**EXERCISE TASK:**
Reproduce the passage below on minstrels and their wandering privileges in full, with every word and punctuation mark unchanged.

**SOURCE DOCUMENT:**
▬▬▬▬▬▬

There are some curious anecdotes showing the kind of people who became minstrels, their wandering habits, their facility of access to all companies and places, and the uses which were sometimes made of their privileges. All our readers will remember how Blondel de Nesle, the minstrel of Richard Cœur de Lion, wandered over Europe in search of his master. There is a less known instance of a similar kind and of the same period. Ela, the heiress of D’Evereux, Earl of Salisbury, had been carried abroad and secreted by her French relations in Normandy. To discover the place of her concealment, a knight of the Talbot family spent two years in exploring that province; at first under the disguise of a pilgrim; then, having found where she was confined, in order to gain admittance, he assumed the dress and character of a harper; and being a jocose person, exceedingly skilled in the Gests of the ancients, he was gladly received into the family. He succeeded in carrying off the lady, whom he restored to her liege lord the king, who bestowed her in marriage, not upon the adventurous knight-minstrel, as ought to have been the ending of so pretty a novelet, but upon his own natural brother, William Longespée, to whom she brought her earldom of Salisbury in dower.

▬▬▬▬▬▬

**RECORDED INFORMATION:**

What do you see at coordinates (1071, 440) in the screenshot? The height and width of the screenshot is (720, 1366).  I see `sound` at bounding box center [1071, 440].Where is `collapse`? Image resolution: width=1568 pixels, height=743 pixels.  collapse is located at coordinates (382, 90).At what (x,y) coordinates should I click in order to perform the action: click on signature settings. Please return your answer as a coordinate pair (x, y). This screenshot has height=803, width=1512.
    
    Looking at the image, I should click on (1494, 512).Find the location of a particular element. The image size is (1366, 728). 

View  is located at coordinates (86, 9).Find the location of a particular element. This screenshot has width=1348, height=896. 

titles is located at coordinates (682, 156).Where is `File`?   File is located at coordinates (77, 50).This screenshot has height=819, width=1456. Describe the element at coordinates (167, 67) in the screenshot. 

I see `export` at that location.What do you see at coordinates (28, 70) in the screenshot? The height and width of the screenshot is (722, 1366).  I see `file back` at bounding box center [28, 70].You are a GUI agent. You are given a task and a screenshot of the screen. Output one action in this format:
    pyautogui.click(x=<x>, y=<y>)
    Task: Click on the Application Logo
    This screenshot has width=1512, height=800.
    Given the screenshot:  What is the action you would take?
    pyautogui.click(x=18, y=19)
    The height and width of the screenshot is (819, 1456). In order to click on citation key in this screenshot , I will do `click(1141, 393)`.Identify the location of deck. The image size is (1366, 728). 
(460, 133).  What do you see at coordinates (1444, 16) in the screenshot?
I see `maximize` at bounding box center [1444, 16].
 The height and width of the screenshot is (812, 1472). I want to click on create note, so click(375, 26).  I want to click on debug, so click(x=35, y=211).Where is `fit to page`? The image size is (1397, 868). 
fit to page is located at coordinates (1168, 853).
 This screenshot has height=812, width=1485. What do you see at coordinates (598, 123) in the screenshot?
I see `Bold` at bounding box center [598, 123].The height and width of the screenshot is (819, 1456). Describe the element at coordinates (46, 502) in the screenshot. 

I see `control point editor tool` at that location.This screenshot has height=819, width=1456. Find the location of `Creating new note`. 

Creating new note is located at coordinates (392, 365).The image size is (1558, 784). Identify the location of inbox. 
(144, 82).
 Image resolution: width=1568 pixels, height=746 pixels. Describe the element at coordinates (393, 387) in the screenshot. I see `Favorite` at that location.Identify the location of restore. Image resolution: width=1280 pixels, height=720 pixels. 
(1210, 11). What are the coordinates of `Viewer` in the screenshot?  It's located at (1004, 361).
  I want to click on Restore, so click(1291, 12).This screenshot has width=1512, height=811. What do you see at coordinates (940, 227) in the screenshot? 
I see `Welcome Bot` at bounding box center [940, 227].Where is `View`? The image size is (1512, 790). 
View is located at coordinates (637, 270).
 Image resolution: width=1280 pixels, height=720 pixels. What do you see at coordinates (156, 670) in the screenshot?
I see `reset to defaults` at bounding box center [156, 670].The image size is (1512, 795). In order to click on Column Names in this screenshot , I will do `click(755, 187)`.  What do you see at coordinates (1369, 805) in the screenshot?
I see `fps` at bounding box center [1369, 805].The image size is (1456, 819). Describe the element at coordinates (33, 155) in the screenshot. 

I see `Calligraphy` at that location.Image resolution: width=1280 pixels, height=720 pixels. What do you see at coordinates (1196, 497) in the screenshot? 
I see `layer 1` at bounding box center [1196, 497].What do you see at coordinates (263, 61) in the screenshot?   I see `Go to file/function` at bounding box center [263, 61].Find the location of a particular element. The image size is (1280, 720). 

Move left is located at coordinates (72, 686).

▬▬▬▬▬▬

**SOLVED EXERCISE:**
There are some curious anecdotes showing the kind of people who became minstrels, their wandering habits, their facility of access to all companies and places, and the uses which were sometimes made of their privileges. All our readers will remember how Blondel de Nesle, the minstrel of Richard Cœur de Lion, wandered over Europe in search of his master. There is a less known instance of a similar kind and of the same period. Ela, the heiress of D’Evereux, Earl of Salisbury, had been carried abroad and secreted by her French relations in Normandy. To discover the place of her concealment, a knight of the Talbot family spent two years in exploring that province; at first under the disguise of a pilgrim; then, having found where she was confined, in order to gain admittance, he assumed the dress and character of a harper; and being a jocose person, exceedingly skilled in the Gests of the ancients, he was gladly received into the family. He succeeded in carrying off the lady, whom he restored to her liege lord the king, who bestowed her in marriage, not upon the adventurous knight-minstrel, as ought to have been the ending of so pretty a novelet, but upon his own natural brother, William Longespée, to whom she brought her earldom of Salisbury in dower.